* Exercise aim *
Extract every entry word for word.

* Data *
════════════════════
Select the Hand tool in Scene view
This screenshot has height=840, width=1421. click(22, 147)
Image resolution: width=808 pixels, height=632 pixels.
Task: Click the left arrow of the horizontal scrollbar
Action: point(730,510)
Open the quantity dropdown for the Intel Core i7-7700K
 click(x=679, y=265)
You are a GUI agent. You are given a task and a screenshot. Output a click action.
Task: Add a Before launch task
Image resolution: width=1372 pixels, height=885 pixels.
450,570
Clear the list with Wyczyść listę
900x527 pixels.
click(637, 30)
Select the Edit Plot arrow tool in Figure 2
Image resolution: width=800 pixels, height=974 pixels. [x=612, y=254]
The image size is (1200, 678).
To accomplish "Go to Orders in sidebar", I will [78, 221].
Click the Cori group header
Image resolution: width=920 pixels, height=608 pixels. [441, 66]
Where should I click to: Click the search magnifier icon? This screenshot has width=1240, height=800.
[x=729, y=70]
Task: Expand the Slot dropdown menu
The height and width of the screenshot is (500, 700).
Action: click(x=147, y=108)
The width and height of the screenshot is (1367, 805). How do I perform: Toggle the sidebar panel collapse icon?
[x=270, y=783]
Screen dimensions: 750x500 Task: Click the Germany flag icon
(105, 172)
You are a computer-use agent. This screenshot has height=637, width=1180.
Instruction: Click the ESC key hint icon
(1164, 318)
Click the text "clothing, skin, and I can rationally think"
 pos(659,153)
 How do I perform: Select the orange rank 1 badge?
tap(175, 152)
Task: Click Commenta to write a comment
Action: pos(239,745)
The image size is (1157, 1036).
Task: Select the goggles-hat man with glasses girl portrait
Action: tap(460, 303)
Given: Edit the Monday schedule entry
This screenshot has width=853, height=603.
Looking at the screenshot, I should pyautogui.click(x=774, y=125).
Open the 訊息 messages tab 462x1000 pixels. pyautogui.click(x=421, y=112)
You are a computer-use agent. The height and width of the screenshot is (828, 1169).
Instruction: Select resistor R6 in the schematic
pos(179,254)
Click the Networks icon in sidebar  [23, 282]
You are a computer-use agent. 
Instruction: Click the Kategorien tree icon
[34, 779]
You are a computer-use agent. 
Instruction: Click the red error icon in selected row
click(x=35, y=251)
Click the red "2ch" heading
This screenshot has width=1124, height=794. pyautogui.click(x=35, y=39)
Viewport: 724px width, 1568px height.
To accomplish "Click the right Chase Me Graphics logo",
════════════════════
* Output *
Select the Hand tool in Scene view
This screenshot has height=840, width=1421. click(22, 147)
Image resolution: width=808 pixels, height=632 pixels.
Task: Click the left arrow of the horizontal scrollbar
Action: point(730,510)
Open the quantity dropdown for the Intel Core i7-7700K
 click(x=679, y=265)
You are a GUI agent. You are given a task and a screenshot. Output a click action.
Task: Add a Before launch task
Image resolution: width=1372 pixels, height=885 pixels.
450,570
Clear the list with Wyczyść listę
900x527 pixels.
click(637, 30)
Select the Edit Plot arrow tool in Figure 2
Image resolution: width=800 pixels, height=974 pixels. [x=612, y=254]
The image size is (1200, 678).
To accomplish "Go to Orders in sidebar", I will [78, 221].
Click the Cori group header
Image resolution: width=920 pixels, height=608 pixels. [441, 66]
Where should I click to: Click the search magnifier icon? This screenshot has width=1240, height=800.
[x=729, y=70]
Task: Expand the Slot dropdown menu
The height and width of the screenshot is (500, 700).
Action: click(x=147, y=108)
The width and height of the screenshot is (1367, 805). How do I perform: Toggle the sidebar panel collapse icon?
[x=270, y=783]
Screen dimensions: 750x500 Task: Click the Germany flag icon
(105, 172)
You are a computer-use agent. This screenshot has height=637, width=1180.
Instruction: Click the ESC key hint icon
(1164, 318)
Click the text "clothing, skin, and I can rationally think"
 pos(659,153)
 How do I perform: Select the orange rank 1 badge?
tap(175, 152)
Task: Click Commenta to write a comment
Action: pos(239,745)
The image size is (1157, 1036).
Task: Select the goggles-hat man with glasses girl portrait
Action: tap(460, 303)
Given: Edit the Monday schedule entry
This screenshot has width=853, height=603.
Looking at the screenshot, I should pyautogui.click(x=774, y=125).
Open the 訊息 messages tab 462x1000 pixels. pyautogui.click(x=421, y=112)
You are a computer-use agent. The height and width of the screenshot is (828, 1169).
Instruction: Select resistor R6 in the schematic
pos(179,254)
Click the Networks icon in sidebar  [23, 282]
You are a computer-use agent. 
Instruction: Click the Kategorien tree icon
[34, 779]
You are a computer-use agent. 
Instruction: Click the red error icon in selected row
click(x=35, y=251)
Click the red "2ch" heading
This screenshot has width=1124, height=794. pyautogui.click(x=35, y=39)
Viewport: 724px width, 1568px height.
To accomplish "Click the right Chase Me Graphics logo",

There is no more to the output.